Stored records:
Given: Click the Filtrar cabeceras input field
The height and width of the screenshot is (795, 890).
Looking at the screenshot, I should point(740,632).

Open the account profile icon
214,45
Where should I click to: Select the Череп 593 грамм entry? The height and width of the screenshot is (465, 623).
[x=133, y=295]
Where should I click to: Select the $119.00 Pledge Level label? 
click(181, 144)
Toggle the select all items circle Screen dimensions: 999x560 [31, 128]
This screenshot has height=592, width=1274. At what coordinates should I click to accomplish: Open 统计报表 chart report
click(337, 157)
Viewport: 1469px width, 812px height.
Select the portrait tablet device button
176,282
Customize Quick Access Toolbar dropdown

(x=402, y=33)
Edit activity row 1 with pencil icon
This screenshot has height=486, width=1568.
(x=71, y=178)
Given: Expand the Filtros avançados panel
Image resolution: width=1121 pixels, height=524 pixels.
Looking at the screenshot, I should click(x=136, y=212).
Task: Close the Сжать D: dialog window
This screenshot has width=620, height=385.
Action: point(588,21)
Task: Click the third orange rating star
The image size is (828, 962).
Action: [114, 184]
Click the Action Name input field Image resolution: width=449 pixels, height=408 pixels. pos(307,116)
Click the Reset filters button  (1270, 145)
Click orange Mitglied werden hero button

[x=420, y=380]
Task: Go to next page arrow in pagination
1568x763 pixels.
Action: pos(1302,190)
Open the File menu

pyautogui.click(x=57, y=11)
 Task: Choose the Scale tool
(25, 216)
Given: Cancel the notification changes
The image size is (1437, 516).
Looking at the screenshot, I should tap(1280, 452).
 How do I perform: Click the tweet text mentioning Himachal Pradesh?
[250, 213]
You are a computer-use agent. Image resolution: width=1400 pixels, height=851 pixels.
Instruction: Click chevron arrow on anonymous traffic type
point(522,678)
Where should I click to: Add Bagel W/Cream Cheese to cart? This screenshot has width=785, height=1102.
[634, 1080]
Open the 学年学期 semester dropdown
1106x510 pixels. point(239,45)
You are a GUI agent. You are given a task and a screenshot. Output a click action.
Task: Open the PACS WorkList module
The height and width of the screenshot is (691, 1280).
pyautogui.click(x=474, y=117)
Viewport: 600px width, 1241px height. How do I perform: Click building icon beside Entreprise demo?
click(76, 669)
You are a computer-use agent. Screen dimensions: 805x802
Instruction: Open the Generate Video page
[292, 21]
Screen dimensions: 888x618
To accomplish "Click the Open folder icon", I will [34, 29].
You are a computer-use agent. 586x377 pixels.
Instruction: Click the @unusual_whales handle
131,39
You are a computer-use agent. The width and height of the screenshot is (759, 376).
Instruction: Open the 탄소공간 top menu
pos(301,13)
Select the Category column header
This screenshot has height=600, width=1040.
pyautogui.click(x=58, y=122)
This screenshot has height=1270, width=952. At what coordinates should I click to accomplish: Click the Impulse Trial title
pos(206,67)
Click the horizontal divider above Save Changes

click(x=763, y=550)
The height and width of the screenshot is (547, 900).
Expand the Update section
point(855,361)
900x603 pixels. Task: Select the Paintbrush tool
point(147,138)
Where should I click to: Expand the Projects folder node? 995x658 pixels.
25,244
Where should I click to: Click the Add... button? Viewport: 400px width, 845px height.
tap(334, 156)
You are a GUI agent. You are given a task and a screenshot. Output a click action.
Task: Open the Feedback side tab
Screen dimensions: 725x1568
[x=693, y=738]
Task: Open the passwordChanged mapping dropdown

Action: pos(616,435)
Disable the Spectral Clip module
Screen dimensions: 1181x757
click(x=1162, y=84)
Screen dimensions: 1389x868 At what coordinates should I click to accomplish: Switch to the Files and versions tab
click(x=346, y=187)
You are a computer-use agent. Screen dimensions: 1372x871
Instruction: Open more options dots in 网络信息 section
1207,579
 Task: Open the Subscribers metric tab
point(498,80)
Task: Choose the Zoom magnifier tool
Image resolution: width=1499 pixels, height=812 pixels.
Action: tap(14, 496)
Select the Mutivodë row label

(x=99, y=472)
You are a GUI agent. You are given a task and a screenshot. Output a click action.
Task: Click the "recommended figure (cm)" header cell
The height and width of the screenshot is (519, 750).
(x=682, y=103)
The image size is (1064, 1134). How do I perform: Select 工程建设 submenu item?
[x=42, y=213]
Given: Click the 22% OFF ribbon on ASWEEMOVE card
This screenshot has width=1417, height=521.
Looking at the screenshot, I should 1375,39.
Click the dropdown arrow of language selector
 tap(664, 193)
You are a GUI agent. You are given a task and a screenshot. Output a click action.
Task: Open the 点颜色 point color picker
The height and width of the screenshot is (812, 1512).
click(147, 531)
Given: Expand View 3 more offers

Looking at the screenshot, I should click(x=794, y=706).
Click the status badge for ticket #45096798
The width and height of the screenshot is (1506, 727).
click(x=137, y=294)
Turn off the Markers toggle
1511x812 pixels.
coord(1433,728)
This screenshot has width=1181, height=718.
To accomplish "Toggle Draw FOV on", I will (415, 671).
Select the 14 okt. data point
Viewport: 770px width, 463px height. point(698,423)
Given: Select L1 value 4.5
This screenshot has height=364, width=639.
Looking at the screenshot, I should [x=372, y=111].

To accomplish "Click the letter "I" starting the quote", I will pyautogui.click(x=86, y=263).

Instructions for the task: Set down exactly the lines of the data above, beginning with the line that has "Open the 学年学期 semester dropdown" and ending with the line that has "Screen dimensions: 888x618", and no others.

Response to the task:
Open the 学年学期 semester dropdown
1106x510 pixels. point(239,45)
You are a GUI agent. You are given a task and a screenshot. Output a click action.
Task: Open the PACS WorkList module
The height and width of the screenshot is (691, 1280).
pyautogui.click(x=474, y=117)
Viewport: 600px width, 1241px height. How do I perform: Click building icon beside Entreprise demo?
click(76, 669)
You are a computer-use agent. Screen dimensions: 805x802
Instruction: Open the Generate Video page
[292, 21]
Screen dimensions: 888x618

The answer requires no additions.